The IRS agreed with two of the recommendations and said it plans to have a review conducted by the IRS Chief Counsel and to collaborate and follow the federal acquisition regulations. The IRS partially agreed with one of the other recommendations because it does not believe the Enterprise Life Cycle was applicable. The IRS also disagreed with the TIGTA report that it wasted taxpayer dollars.
“The IRS takes seriously our obligation to manage taxpayer dollars in the most efficient and effective manner possible,” wrote IRS chief information officer S. Gina Garza in response to the report. “While we value the insight that TIGTA audits provide, we strongly disagree with the assertions made in the report regarding IRS not following appropriate management practices, deviating from the Federal Acquisition Regulations and using resources inefficiently. The assertions in the report stem from differing perspectives on the approach the IRS took in acquiring Microsoft Office 365 Pro Plus and MS Exchange Online Plan 2. At the time of the acquisition, the IRS deemed the subscription purchases strictly as an upgrade from our current version of MS products, following the same approach and practices that had been used for prior upgrades.

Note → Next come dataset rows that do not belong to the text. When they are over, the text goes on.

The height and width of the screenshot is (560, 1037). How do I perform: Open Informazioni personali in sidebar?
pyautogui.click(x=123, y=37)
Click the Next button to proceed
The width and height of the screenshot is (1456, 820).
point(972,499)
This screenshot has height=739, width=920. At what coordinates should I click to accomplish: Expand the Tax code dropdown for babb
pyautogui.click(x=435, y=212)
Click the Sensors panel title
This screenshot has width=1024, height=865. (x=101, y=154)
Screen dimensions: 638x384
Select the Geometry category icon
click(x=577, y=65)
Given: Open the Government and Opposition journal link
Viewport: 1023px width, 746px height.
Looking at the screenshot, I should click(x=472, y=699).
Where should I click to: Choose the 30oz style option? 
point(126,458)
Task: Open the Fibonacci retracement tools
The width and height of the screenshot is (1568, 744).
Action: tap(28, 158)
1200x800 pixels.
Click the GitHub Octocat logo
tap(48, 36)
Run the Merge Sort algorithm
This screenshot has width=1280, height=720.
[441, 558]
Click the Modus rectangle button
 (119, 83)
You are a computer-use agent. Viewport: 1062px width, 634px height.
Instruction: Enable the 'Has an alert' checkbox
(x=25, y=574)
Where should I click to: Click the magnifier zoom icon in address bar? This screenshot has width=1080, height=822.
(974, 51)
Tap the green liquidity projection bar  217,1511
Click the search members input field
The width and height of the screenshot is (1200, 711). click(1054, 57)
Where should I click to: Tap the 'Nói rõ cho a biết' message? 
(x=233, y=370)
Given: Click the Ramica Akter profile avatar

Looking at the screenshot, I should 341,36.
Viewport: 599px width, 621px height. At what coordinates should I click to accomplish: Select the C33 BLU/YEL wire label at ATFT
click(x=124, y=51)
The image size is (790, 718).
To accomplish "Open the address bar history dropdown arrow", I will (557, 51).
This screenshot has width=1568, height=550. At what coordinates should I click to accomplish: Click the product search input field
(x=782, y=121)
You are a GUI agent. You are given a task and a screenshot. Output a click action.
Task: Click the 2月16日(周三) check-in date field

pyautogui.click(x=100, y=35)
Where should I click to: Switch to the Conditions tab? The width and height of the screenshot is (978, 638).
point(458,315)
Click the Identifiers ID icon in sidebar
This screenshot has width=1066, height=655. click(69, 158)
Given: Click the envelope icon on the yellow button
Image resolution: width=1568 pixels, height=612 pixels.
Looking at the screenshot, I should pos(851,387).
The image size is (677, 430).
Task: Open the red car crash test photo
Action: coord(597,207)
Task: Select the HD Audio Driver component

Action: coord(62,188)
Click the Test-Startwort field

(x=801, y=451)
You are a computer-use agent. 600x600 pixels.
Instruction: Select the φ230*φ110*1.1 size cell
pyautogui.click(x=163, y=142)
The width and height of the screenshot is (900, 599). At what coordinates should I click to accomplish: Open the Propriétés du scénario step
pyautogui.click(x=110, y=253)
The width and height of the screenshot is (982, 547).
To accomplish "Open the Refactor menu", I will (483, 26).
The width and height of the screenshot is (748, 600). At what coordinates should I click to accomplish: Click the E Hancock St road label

As such, the IRS followed appropriate management processes and developed the acquisition plan in line with FAR regulations for acquiring upgrades to software.”
TIGTA, for its part, maintained that the Enterprise Life Cycle was applicable and the funds were wasted.
The Republican chairmen of three congressional committees sent a
“As a result of the IRS’s carelessness, the Agency will not meet OMB’s December 31, 2016, deadline to modernize its email system, wasting millions of taxpayer dollars and further delaying full IRS transparency and accountability,” said House Ways and Means Committee chairman Kevin Brady, R-Texas, Senate Finance Committee chairman Orrin Hatch, R-Utah, and House Ways and Means Oversight Subcommittee chairman Peter Roskam, R-Ill. “These failures are unacceptable and must be addressed.”
The IRS issued a statement Wednesday in response to the congressional letter. “We strongly disagree that the IRS wasted taxpayer dollars,” said a statement emailed by an IRS spokesperson. “The IRS followed appropriate management processes and developed the acquisition in line with federal regulations. Had a contract protest not occurred, the IRS would have been well on its way to using this software and completing this project in 2016. The IRS remains committed to continuously improving our IT systems and processes to follow all federal acquisition rules.”